Investissements d'infrastructures
Crédits engagés de 1997 à 2001
Montant des investissements (euros/ habitant)
PIB/habitant (moyenne = 100) (1996)
Sources : Insee, rapports au Parlement sur l'utilisation des crédits du FNADT
Il n'est donc pas impossible que le FNADT ait surtout contribué au développement économique de trois régions : le Nord-Pas de Calais, la Lorraine et la Corse.
Cette appréciation doit cependant être considérée avec prudence . Il est en effet probablement trop schématique d'opposer des investissements en infrastructures, qui contribueraient fortement au développement économique, et les autres dépenses, qui y contribueraient peu. Il est cependant difficile d'être plus précis, compte tenu des insuffisances de l'évaluation de l'impact des opérations financées.

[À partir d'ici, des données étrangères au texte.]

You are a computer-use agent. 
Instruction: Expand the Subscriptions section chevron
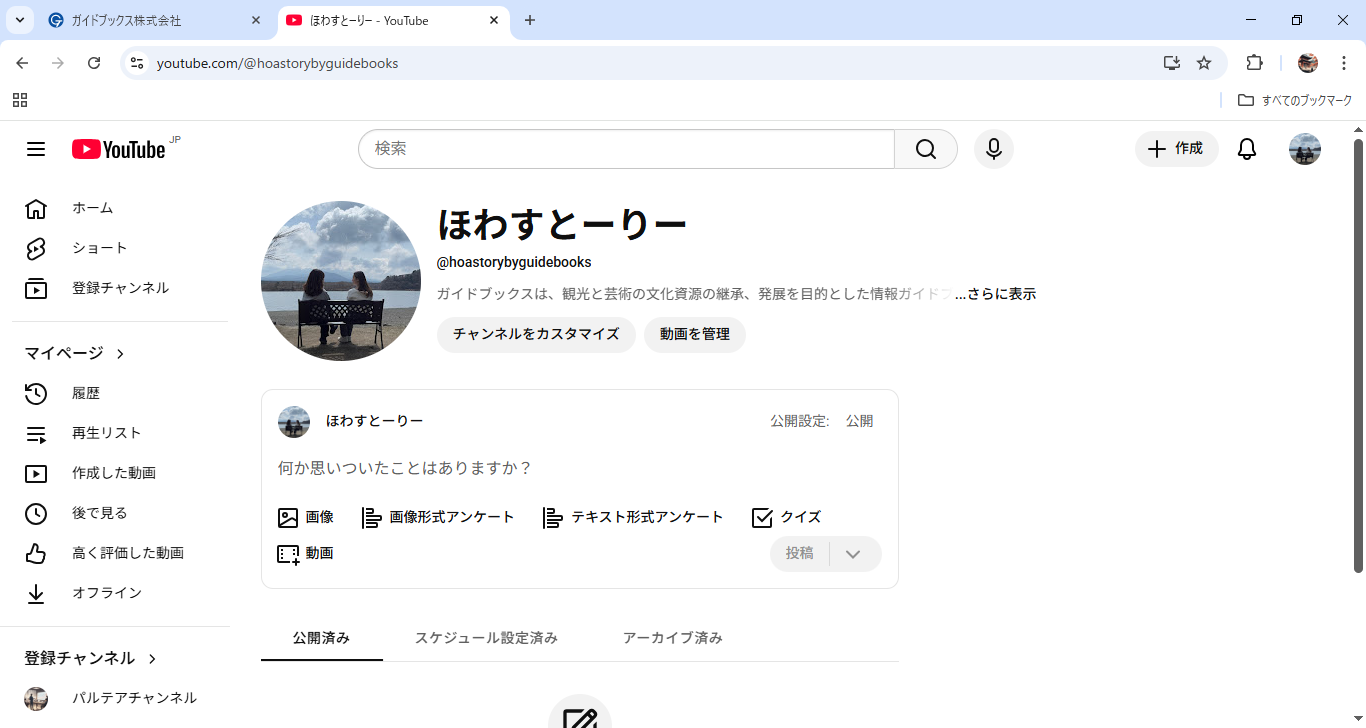[x=152, y=658]
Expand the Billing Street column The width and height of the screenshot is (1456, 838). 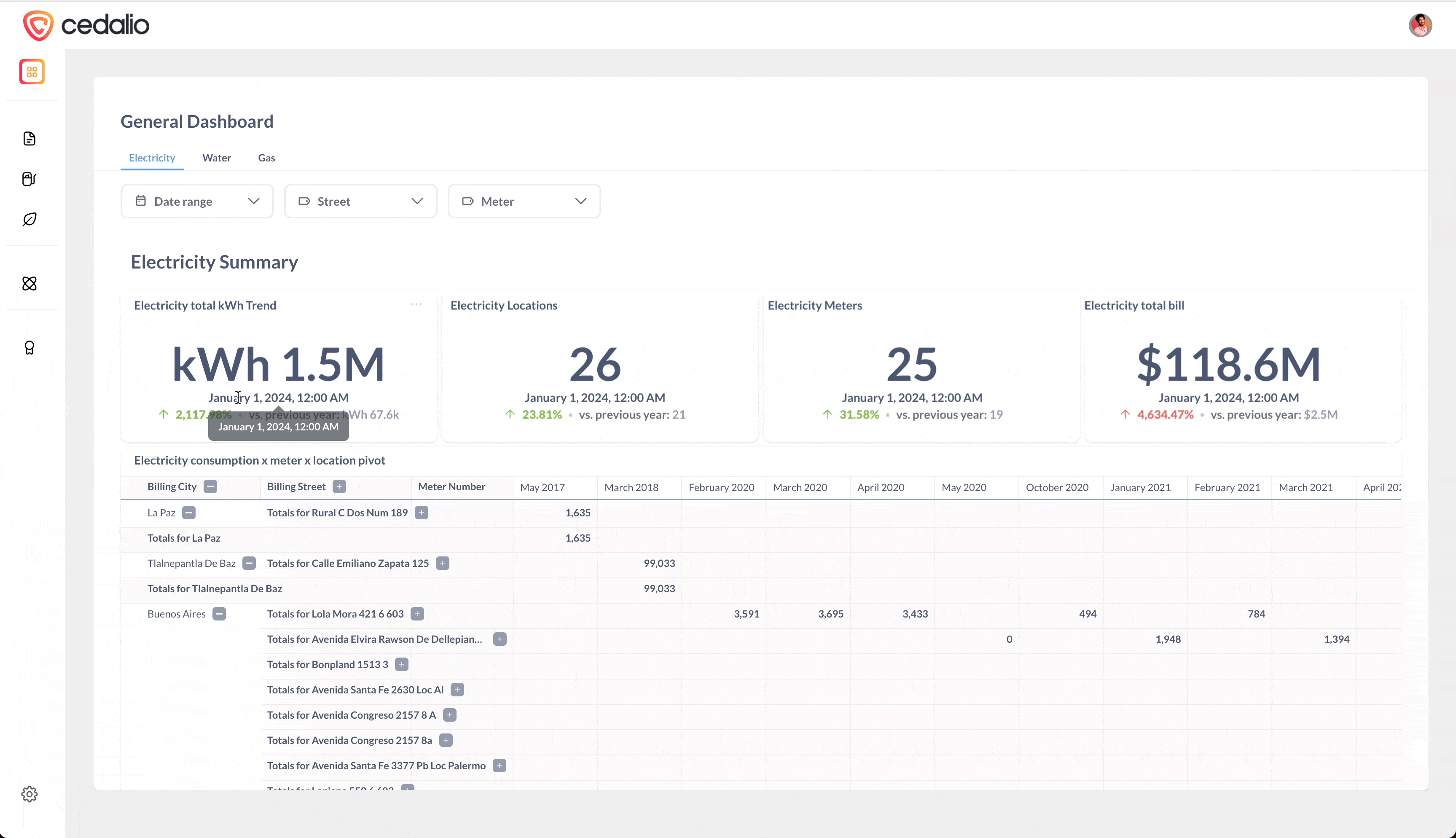pos(339,486)
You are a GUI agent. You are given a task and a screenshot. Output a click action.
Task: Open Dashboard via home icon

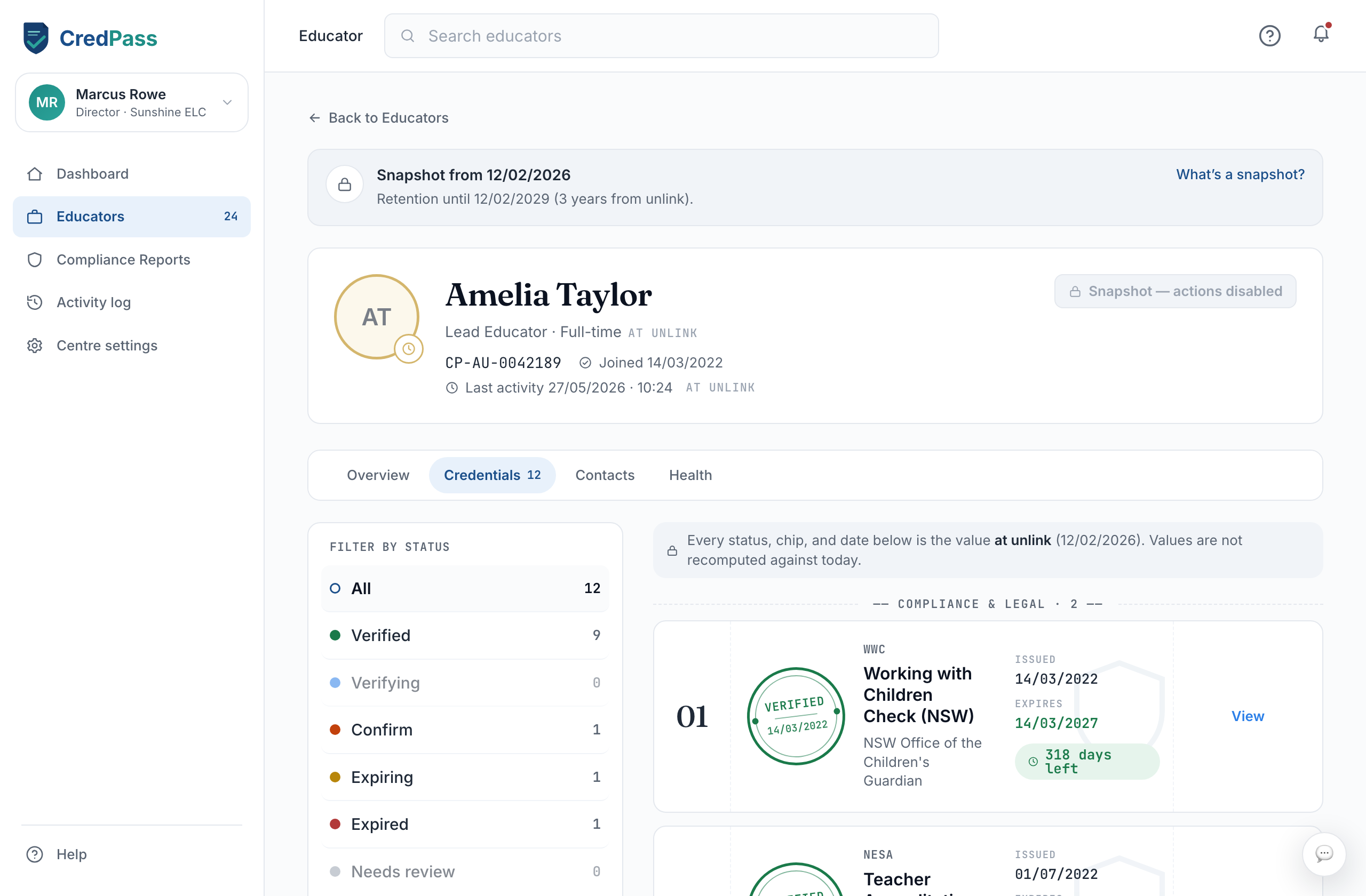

On peut néanmoins s'interroger sur la pertinence de l'interdiction, dans le cas de la section locale, des financements d'infrastructures . Il s'agissait, selon les indications fournies par la DATAR, de mettre fin à « certaines dérives » constatées par la Cour des comptes. Ces dernières concernaient en particulier l'immobilier d'entreprises, qui fait l'objet de règles d'encadrement extrêmement strictes, de niveau national ou communautaire. L'objectif était également d'éviter que le FNADT se transforme en outil de financement des infrastructures, ce qui l'empêcherait d' « exister » face au budget du ministère de l'Equipement (qui doit financer 35 % des contrats de plan Etat-régions, contre 7 % pour le FNADT). On peut cependant se demander si l'on n'est pas allé trop loin.
* 31 Rapport d'enquête de Madame Valérie Desmouceaux, inspecteur des finances, sur le fonds national d'aménagement et de développement du territoire (FNADT) - section générale, février 1998.
* 32 Source : rapport au Parlement sur l'utilisation des crédits pour l'année 2000.
* 33 La distinction entre logiques d' « équité » et d' « efficacité » est présentée en page 37 du présent rapport.
* 34 Le rapport au Parlement ne permet pas de distinguer ces derniers, inclus dans un objectif de « recomposition des territoires » comprenant également les crédits correspondant à la politique de « pays ».
* 35 On a vu que ses objectifs, inscrits à l'article 2 de la loi du 4 février 1995 modifiée, étaient au nombre de quatre : soutien des territoires en difficulté, développement local, organisation d'agglomérations et renforcement de pôles de développement à vocation européenne et internationale.
* 36 Il faut cependant souligner certains points.
Certaines régions au PIB par habitant inférieur à 85 % de la moyenne nationale sont peu subventionnées : Languedoc-Roussillon et, surtout, Poitou-Charentes et Picardie.
D'une manière générale, des régions au PIB par habitant analogue bénéficient de subventions par habitant différentes : par exemple, alors que la Franche-Comté et la région Centre ont un PIB par habitant de l'ordre de 90 % de la moyenne nationale, la première a reçu 32 euros par habitant, et la seconde 7,5.
* 37 TETRA, L'impact économique des grandes opérations d'aménagement : rapport final, ministère de l'équipement, du logement, des transports et du tourisme. Direction des affaires économiques et internationales, 1996.
* 38 Une dérogation n'est possible que dans le cas de certains dossiers, en raison de leur qualité environnementale, du niveau de service induit ou parce qu'ils répondent à l'impératif de renouvellement urbain. La décision est prise par le comité de programmation de la DATAR.